NEW DELHI: Forex gains, which were a key driver of positive surprises last quarter, will be less of a factor this quarter, as the rupee has appreciated by a modest 2% during the September 2007 quarter.
After a robust first quarter, Citigroup expects Sensex ex-oil earnings to rise by 21% in the second quarter. With base effect and slowing credit, trend of top line moderation is expected to continue and is expected at 13%. Margins should hold steady overall, despite challenges of wage inflation and currency appreciation for many sectors.
A liquidity surge after the Fed rate cut has driven a stunning 27% rise in the Sensex from lows just six weeks back. Positive earnings surprises will be key to hold up that momentum. The previous quarter’s earnings surprises, outside the capital goods sector, were mostly from forex gains and hence it did not drive any significant earnings revision. Earnings surprises are expected to remain on a slow track, though positive.
Leading sectors in terms of profit growth are likely to be telecom, media, brokerages, hotels, capital goods while sugar, textiles, metals, autos and pharma will likely be laggards this quarter.
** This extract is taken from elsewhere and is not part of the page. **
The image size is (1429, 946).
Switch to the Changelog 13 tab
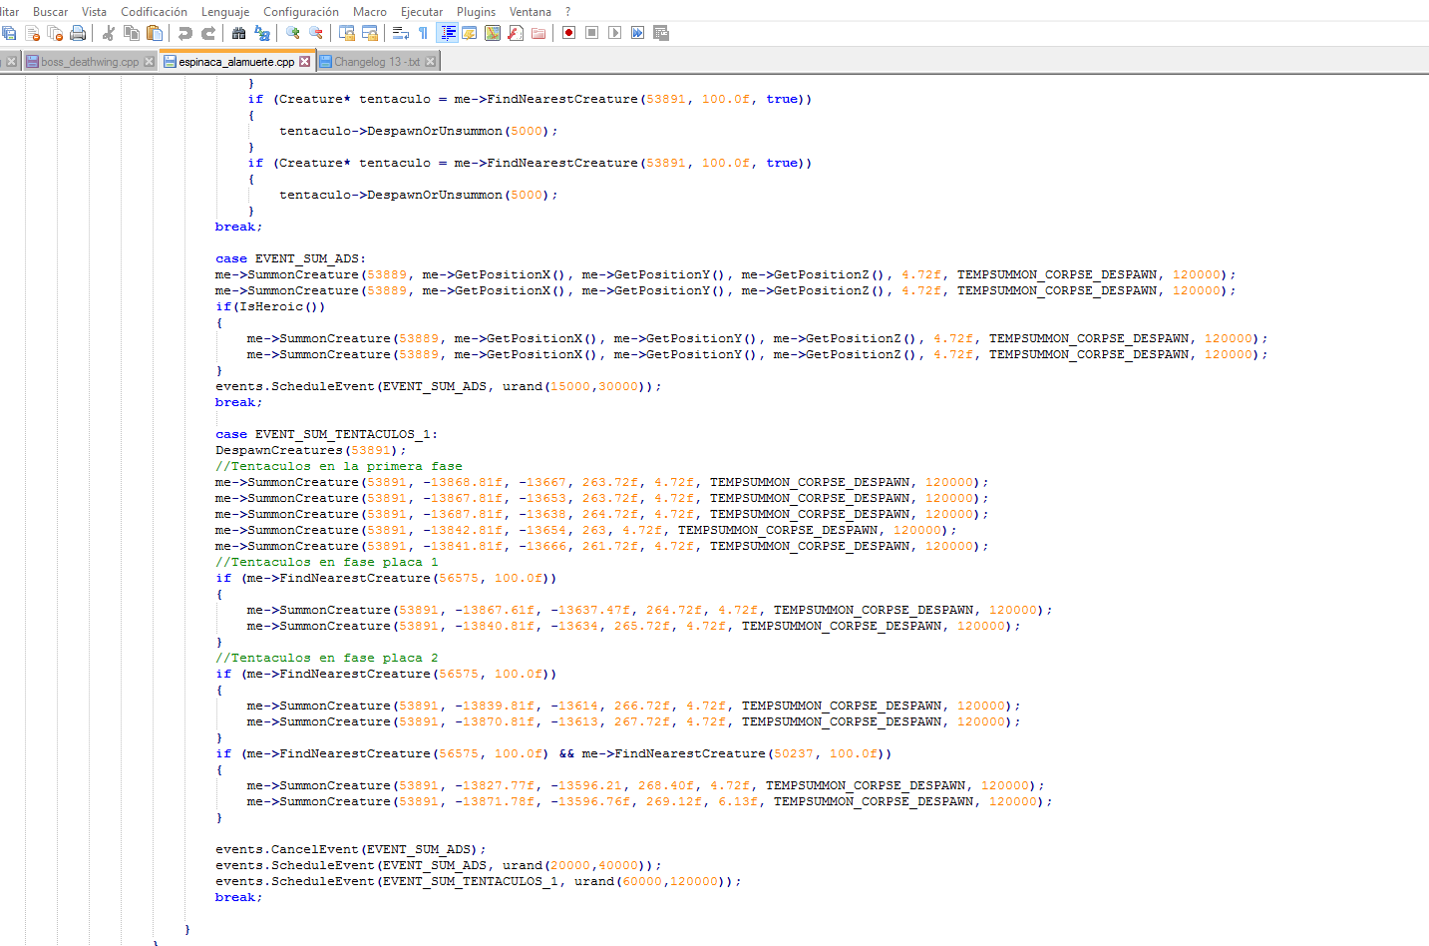pos(376,62)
The previous results season had seen well above expected profit growth, but much of the earnings surprise outside of capital goods came from forex gains and other one-offs. Not surprisingly, despite a strong June 2007 quarter, earnings upgrade momentum has been very muted and Sensex ex-oil earnings growth for fiscal 2008 and 2009 is still expected to be 16-17 %, says Citigroup.
With the rupee appreciating merely 2.1% versus the dollar in the September quarter (6.1% in the preceding quarter), forex gains will play a far smaller role in driving surprises this time around.